No person is entitled to patent an invention that has been on sale for more than a year before having filed the application for the patent.

Intamin Limited (Intamin) created a unique magnetic braking system used in a roller coaster ride sold to a Kentucky amusement park in 1995. In 1996, Intamin requested for a patent on the magnetic braking system. Intamin acquired exclusive property rights on the patent in 2004, U.S. Patent No. 6,062,350 (‘350 Patent). Later that year, Intamin sued Magnetar Technologies Corporation (Magnetar), a braking system manufacturing company, for infringement on the ‘350 Patent by selling the same type of magnetic braking system.
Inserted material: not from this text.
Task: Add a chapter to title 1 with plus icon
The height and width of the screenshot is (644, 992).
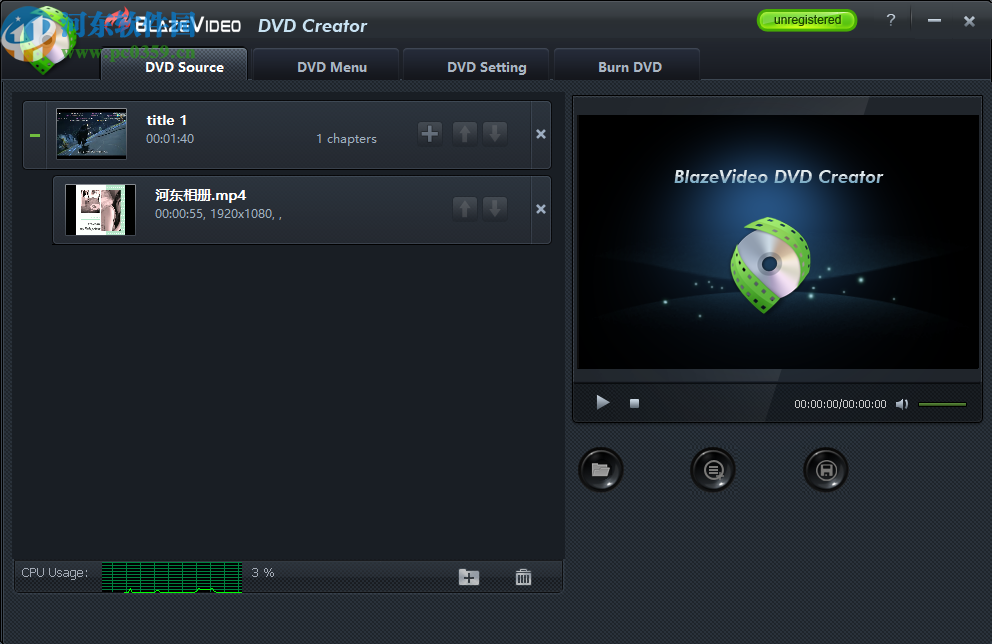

The district court granted Magnetar summary judgment for not infringing on the patent, holding that the composition of the braking system differed from the patented brakes, and that Intamin had unclean hands after writing letters threatening litigation to companies who had infringed on the patent if they did not compensate Intamin for the purchase of the license. Magnetar filed a complaint against Intamin for a malicious prosecution, for Intamin knew that the patent was invalid due to the on-sale bar of 35 U.S.C. §102. On appeal, the Ninth Circuit held that a reasonable attorney would not have believed the magnetic braking system was commercially offered for sale before they had applied for the patent. For an invention to be ready for patenting, there must be proof that the invention will work for its intended purpose before the critical date or before the critical date the inventor has created drawings enabling the practice of the invention. The panel concluded that there was ample evidence showing the brakes were still being tested after the critical date, and thus was not ready for patenting. AFFIRMED.